暫く前にネット古書店で買い求めてつらつら読み進めていた、E.ブローダ著/市井三郎・恒藤敏彦訳『ボルツマン』(みすず書房)を読了しました。

「つらつら」とは言っても四六判で280ページ程の小冊なので数日で読み終えてしまったのですが、物理学者ボルツマンの「人となり」を語る本編に翻訳のお二人による2編の補遺を加えた、とてもバランスの良い構成となっていました。

本編は第1部“人間ボルツマン”、第2部“物理学者ボルツマン”、第3部が“哲学者ボルツマン”と大きく3部に分かれており、それぞれが含蓄ある言葉に溢れていて味わい深いのですが、特に第1部の結びに記された以下の件(くだり)はグッと来るところ。

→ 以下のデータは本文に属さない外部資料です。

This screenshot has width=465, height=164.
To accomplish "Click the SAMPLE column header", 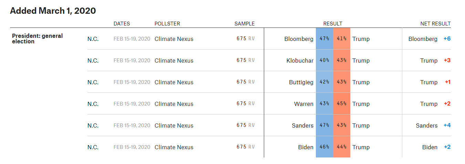I will coord(245,24).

ヴィーン中央駅にあるボルツマンの記念碑は、一九三三年七月に (中略) ヴィーン市の管理にゆだねられた。 (中略) 白大理石の美しいボルツマンの胸像が、この記念碑をかざっている。この胸像のうえに、一つの公式が書かれている。 (中略) ボルツマンの偉大な科学的業績の結晶、短くそして単純な公式

       S = R log W.

エーレンフェストは、ボルツマン自身がクラーク・マクスウェルの方程式について言った言葉を借りて、こう尋ねた。「この記号を書き記したのは、神であろうか?」と。

上式で「エントロピー統計力学的な意味合い」を示した事がボルツマンの大きな業績として有名なのですが、彼の行っていたブラウン運動についての考察が後に結実したのが、以前ここで御紹介したジャン・ペランの『原子』だったりするのです。